- _DATA SECTION_:

Start of Block

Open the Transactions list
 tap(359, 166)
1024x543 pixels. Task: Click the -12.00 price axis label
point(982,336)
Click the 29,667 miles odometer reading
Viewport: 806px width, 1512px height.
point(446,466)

End of Block
Start of Block

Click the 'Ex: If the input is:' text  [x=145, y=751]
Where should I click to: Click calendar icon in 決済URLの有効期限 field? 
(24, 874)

End of Block
Start of Block

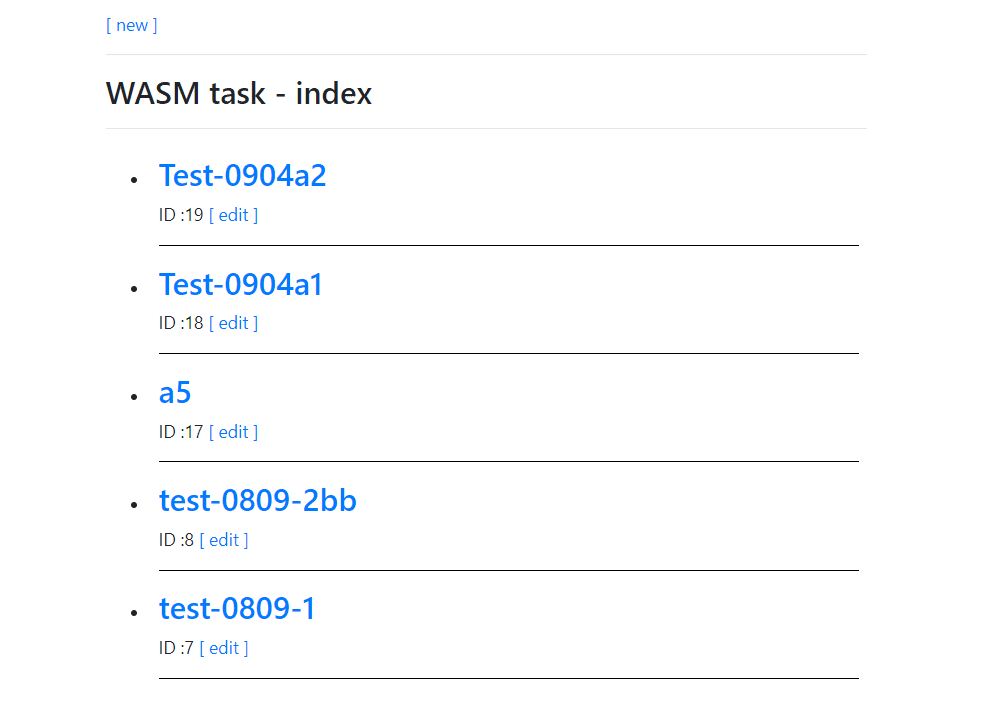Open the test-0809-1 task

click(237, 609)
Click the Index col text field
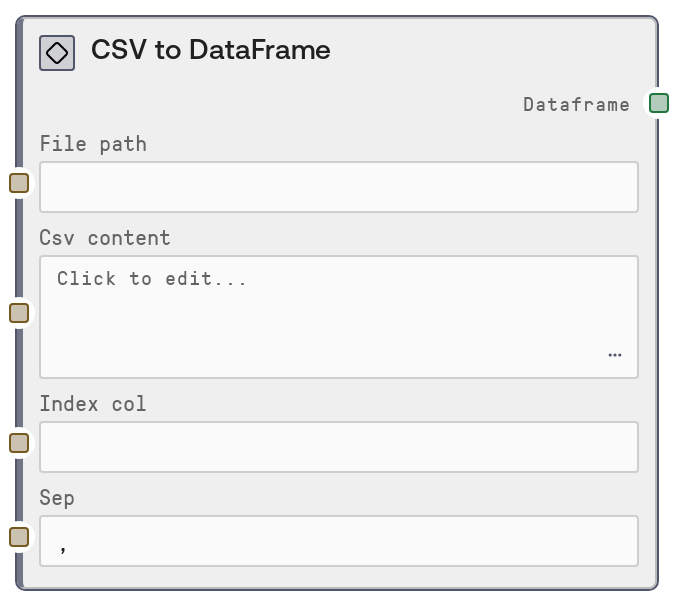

End of Block

- _INSTRUCTIONS FOR THE TASK_: Filter the lines above, keeping and copying those that contain "text".

- _YOUR RESPONSE_:
Click the 'Ex: If the input is:' text  [x=145, y=751]
Click the Index col text field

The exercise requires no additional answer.